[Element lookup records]
--------------------------------------------------

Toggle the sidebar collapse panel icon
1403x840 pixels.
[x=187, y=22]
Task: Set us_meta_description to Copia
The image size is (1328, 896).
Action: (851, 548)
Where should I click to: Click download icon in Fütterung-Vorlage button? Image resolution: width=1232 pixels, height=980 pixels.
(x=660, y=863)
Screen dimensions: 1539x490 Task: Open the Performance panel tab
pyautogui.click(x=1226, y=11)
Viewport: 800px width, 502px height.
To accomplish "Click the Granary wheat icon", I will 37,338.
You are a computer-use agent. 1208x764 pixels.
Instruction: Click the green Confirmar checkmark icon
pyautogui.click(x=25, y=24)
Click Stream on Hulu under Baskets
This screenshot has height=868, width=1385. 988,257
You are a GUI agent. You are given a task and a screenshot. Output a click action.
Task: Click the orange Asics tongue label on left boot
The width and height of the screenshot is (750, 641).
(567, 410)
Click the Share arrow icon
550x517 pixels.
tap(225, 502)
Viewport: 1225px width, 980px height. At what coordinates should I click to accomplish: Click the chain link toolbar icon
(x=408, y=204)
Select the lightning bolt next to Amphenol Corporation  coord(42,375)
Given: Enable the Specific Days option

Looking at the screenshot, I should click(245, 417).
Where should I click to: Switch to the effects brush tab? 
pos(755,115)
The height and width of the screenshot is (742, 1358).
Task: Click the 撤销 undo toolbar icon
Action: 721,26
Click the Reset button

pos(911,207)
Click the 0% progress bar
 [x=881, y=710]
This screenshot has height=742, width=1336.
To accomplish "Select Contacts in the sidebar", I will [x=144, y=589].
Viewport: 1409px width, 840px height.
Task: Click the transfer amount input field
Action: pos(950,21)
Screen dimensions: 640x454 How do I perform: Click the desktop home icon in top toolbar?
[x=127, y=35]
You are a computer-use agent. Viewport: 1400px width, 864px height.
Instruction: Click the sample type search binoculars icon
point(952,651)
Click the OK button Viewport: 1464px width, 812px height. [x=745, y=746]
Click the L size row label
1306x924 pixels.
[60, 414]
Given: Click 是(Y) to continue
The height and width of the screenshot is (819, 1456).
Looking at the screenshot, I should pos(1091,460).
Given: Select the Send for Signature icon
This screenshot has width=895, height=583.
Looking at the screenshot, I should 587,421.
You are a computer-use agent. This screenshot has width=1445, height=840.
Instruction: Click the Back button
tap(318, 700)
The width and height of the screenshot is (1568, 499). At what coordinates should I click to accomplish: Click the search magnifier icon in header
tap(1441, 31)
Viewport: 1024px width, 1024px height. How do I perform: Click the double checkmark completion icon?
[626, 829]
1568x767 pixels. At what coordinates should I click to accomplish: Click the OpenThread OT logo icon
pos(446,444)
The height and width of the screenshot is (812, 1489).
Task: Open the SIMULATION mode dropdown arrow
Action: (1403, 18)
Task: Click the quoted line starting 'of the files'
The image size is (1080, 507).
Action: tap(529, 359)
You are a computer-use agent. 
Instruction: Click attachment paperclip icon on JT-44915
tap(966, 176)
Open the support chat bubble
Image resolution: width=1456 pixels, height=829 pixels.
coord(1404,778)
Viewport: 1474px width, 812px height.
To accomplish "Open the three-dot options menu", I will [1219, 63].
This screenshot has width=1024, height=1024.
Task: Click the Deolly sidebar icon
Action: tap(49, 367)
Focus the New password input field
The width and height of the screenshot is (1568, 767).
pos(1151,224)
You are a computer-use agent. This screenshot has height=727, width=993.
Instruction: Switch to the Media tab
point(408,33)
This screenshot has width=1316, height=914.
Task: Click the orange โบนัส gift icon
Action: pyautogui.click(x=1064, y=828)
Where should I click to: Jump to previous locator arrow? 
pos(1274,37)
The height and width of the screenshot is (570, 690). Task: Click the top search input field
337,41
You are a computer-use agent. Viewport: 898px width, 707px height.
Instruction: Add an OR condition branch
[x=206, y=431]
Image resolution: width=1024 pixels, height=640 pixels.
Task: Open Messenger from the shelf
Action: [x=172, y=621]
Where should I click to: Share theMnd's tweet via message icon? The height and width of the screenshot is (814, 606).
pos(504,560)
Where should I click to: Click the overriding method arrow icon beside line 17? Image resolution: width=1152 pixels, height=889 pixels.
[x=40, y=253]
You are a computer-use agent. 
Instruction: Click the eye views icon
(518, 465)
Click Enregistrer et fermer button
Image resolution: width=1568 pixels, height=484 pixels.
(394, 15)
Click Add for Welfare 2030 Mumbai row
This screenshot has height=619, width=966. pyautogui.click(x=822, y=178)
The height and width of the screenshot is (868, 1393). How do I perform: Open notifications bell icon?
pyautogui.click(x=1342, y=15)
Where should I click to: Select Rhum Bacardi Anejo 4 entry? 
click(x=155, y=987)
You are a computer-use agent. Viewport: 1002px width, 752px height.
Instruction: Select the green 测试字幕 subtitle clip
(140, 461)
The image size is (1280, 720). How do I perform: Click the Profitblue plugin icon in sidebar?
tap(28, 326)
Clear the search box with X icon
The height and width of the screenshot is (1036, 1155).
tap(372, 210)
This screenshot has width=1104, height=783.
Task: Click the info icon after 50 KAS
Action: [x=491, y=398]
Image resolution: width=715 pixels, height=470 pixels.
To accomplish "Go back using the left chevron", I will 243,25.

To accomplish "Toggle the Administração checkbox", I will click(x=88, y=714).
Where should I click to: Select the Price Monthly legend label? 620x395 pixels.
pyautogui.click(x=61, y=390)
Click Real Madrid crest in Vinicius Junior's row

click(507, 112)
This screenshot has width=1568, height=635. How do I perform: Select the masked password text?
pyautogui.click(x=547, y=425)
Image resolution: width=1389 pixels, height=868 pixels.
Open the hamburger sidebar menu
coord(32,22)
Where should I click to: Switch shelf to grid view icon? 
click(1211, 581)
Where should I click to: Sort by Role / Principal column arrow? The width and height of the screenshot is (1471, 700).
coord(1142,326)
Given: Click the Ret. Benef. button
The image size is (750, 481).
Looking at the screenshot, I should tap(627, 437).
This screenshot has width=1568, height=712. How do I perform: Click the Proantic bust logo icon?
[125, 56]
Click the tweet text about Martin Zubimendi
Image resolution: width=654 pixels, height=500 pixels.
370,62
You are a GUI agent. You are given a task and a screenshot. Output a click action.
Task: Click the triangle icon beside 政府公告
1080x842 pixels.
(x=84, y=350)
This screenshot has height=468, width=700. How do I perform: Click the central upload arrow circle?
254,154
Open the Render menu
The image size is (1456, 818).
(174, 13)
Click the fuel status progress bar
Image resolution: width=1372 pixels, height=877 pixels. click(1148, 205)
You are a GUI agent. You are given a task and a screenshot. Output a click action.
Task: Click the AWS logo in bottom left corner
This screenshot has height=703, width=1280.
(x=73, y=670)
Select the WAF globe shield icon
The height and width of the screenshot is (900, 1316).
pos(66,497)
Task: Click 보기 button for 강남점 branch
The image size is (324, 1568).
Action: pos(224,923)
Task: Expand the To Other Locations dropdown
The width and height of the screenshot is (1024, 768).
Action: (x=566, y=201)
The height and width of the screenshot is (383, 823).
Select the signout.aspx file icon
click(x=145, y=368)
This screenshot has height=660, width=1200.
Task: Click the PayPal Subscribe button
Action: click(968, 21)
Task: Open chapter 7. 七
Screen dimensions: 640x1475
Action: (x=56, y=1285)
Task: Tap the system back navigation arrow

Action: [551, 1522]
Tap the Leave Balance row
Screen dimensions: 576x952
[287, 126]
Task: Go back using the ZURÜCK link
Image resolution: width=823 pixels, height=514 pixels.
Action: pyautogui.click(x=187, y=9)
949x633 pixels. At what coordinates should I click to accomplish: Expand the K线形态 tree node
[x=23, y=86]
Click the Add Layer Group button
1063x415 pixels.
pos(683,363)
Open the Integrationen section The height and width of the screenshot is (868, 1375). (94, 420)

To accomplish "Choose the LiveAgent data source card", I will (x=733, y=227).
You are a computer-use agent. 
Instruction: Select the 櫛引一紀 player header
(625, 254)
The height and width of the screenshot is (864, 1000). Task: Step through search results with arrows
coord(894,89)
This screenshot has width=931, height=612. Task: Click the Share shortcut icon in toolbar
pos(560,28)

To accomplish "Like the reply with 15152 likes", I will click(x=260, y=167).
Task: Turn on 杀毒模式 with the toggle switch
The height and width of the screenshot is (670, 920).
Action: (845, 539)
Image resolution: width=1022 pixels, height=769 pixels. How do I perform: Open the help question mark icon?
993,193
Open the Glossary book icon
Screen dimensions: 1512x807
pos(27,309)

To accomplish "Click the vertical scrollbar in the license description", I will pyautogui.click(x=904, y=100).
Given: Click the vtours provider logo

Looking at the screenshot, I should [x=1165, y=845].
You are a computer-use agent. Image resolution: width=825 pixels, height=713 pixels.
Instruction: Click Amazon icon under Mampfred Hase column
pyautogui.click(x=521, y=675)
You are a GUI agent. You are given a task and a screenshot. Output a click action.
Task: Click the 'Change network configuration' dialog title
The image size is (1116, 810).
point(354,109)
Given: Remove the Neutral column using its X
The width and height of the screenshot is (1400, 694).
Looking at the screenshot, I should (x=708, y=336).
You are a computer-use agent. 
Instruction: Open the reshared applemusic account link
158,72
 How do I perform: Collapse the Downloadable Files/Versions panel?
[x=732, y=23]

--------------------------------------------------

#### [Written exercise]
Lay out as a numbered list the lines of the listing above, from the line with "Click the Reset button" to the line with "Click the OK", omitting blank lines.

#### [Full solution]
1. Click the Reset button
2. pos(911,207)
3. Click the 0% progress bar
4.  [x=881, y=710]
5. This screenshot has height=742, width=1336.
6. To accomplish "Select Contacts in the sidebar", I will [x=144, y=589].
7. Viewport: 1409px width, 840px height.
8. Task: Click the transfer amount input field
9. Action: pos(950,21)
10. Screen dimensions: 640x454 How do I perform: Click the desktop home icon in top toolbar?
11. [x=127, y=35]
12. You are a computer-use agent. Viewport: 1400px width, 864px height.
13. Instruction: Click the sample type search binoculars icon
14. point(952,651)
15. Click the OK button Viewport: 1464px width, 812px height. [x=745, y=746]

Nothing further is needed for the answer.